We hopefully learn from our mistakes. But, it is far better to learn from other people’s errors and avoid them in the first place. In nearly 40 years of R&D in the pharmaceutical industry, I’ve made–and seen– some doozies— technical errors, miscommunications, strategic planning oversights, and quite a few “political” blunders. Many, if not all, were preventable. All were costly! For example, over a multi-year period, our manufacturing plant had an occasional release-assay failure, for commercial heparin in intravenous bags. The plant did not consider it a serious problem because re-testing, with a larger sample size, nearly always was successful; the problem was attributed to assay-error and most of those lots were released. Suddenly, every batch failed. It was only then, that the Manufacturing Group got our R&D involved. What we discovered made my jaw drop: Over the preceding five years, each batch contained a few units with low, or no, heparin. Could this life-threatening error have been prevented? Clearly, many mistakes that derail projects and commercial products are avoidable. In this presentation, we’ll be discussing my experience with critical errors, and how you can avoid falling into the same traps.
Why Should You Attend:
This presentation will focus on the speaker’s negative experiences, in the belief that, through recognition of mistakes and their underlying causes, similar errors can be avoided. Even the brightest and most experienced pharmaceutical scientists and administrators make mistakes. Seemingly minor errors in judgment, communication, planning, technology, or personal interactions may lead to costly catastrophes: Important and expensive projects and programs may be terminated, costly joint ventures can go amuck, personal interactions may become strained, products could be recalled, and the company’s reputation can be tarnished. Worst of all, patients may be injured or die from a subtle mistake, such as substituting a “less expensive” filter on a commercial batch of drug or, speeding up an assembly line to “improve” productivity. Lawsuits, of course, may follow. Through case histories, Dr. Marsh will demonstrate the critical importance of anticipating potential errors, providing clear and multi-way communication, and fostering a spirit of cooperation between all facets of R&D and, between R&D and other groups, including pilot plant, manufacturing, marketing groups, administrators, and venture partners. If just one product is saved from failure, or a single life spared, this webinar will be of tremendous value to you and your company.

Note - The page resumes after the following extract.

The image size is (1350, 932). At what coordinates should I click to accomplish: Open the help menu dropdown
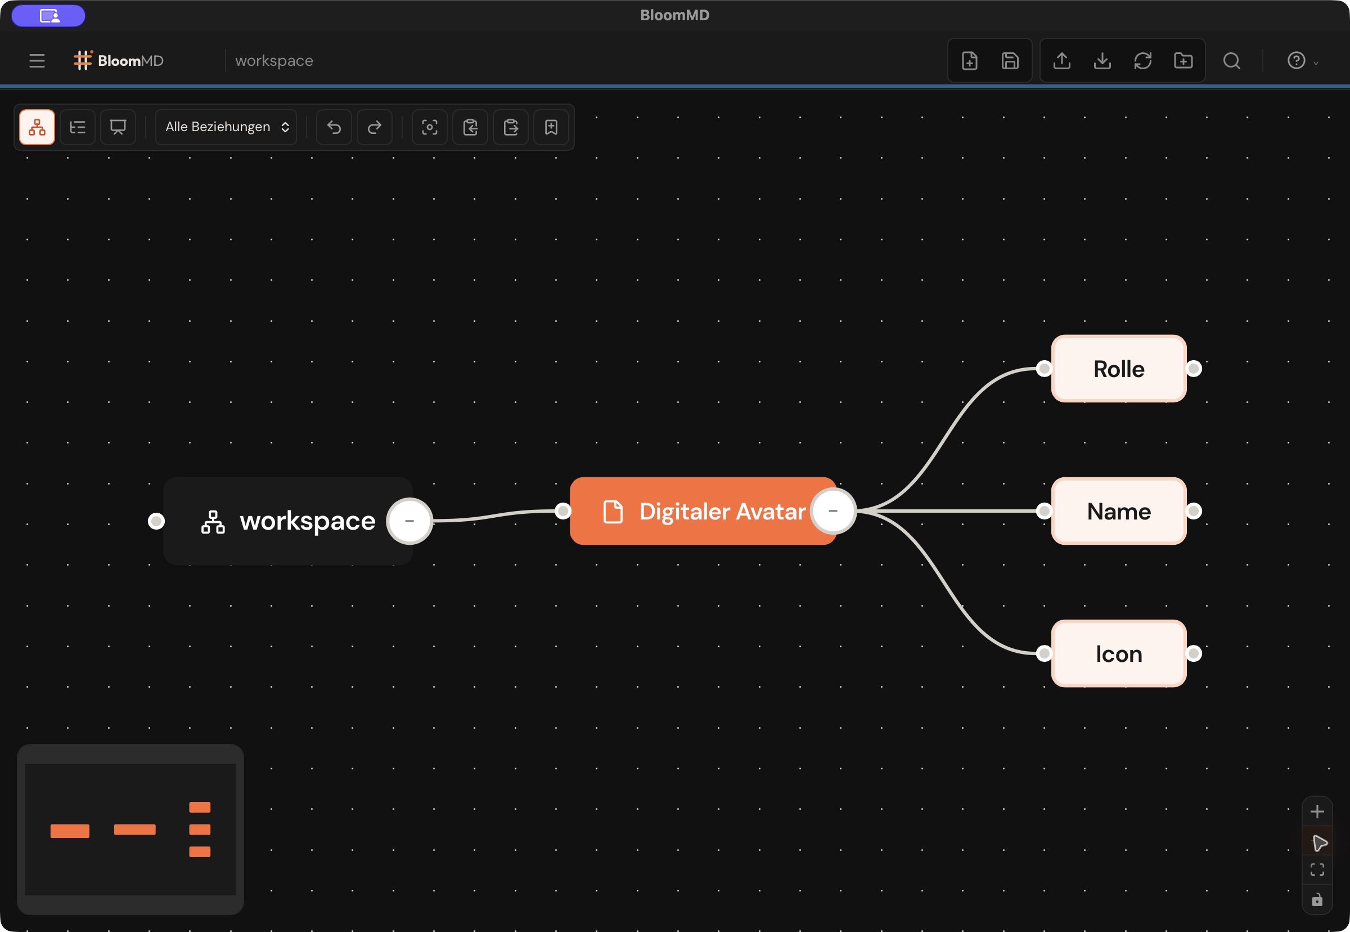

Areas Covered in this Webinar:
This session will examine multiple case histories, where seemingly small errors led to serious problems, like the aforesaid example of a manufacturing plant making a money-saving change that resulted in the release of life-threatening intravenous units of heparin, containing low, or no, drug.
Discussion points: What went wrong? Why must the lesson learned be applied to all pharmaceutical R&D/manufacturing plant interactions?

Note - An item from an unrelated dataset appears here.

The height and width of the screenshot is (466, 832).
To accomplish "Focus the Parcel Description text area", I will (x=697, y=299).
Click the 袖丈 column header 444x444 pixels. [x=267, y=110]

An expensive joint venture was contracted between Dr. Marsh’s ophthalmic drug delivery group and a small company, which had successfully brought a sub-dermal drug delivery implant to the U.S. market. The initial objective was to have the partner prepare a tiny version of their marketed device, using an ophthalmic drug. Over several months, the partner consistently showed data supporting zero-order release. However, about eight months into the program, it was discovered that the partner’s work was fatally flawed; the program was halted and the project was terminated.
Discussion points: Could this failure have been anticipated and prevented? Does this same error show up in other drug delivery literature/patents?
A little more than a decade ago, Dr. Marsh’s group developed a novel drug delivery drug-device combination, designed to heat and injects a low-melting formulation into the eye, where it solidified into a sustained-release depot. The prototype injector, which was built in his lab, was modified and scaled up for mass manufacture, by his company’s Engineering Department. The politics/egos surrounding a single failed lot [1 in 35 lots] scuttled the entire program.
Discussion point: How might “cooler heads” have prevailed and saved this innovative drug-device program?
The transfer of a novel contact lens cleaning product from Dr. Marsh’s group to the pilot plant went amuck. The heat-sensitive enzyme in the formulation became denatured. The Director of the pilot plant—a smart and trustworthy individual—insisted that each failed batch was held well-below denaturization temperature and, indeed, the thermocouple documentation supported his position.
Discussion points: What went wrong with scale-up? How was the problem identified and corrected? How might the lessons learned be applied to other R&D to Pilot Plant formulation transfers?
Other examples and analysis of critical R&D formulation/drug delivery errors will be presented, as time permits.
Learn, from the errors of others, how one might minimize or avoid:
Strategic planning oversights
Who Will Benefit:
Pharmaceutical R&D scientists, pilot and manufacturing personnel, and their administrators.
Dr. Marsh is a highly- accomplished pharmaceutical scientist with a solid reputation for innovation, research management, and CMC team leadership. He is experienced in collaborating and coordinating projects with Marketing, Manufacturing, Pilot Plants, PK, Toxicology, Analytical Chemistry, Packaging and other Functions. He has extensive knowledge of drug delivery, medical device development, ICH guidelines, and FDA regulations and is a globally-recognized Ph.D. with numerous international patents/patent applications, 55+ published papers, and a solid network of contacts within the scientific community. He’s familiar with, and proponent of, Quality by Design (QbD).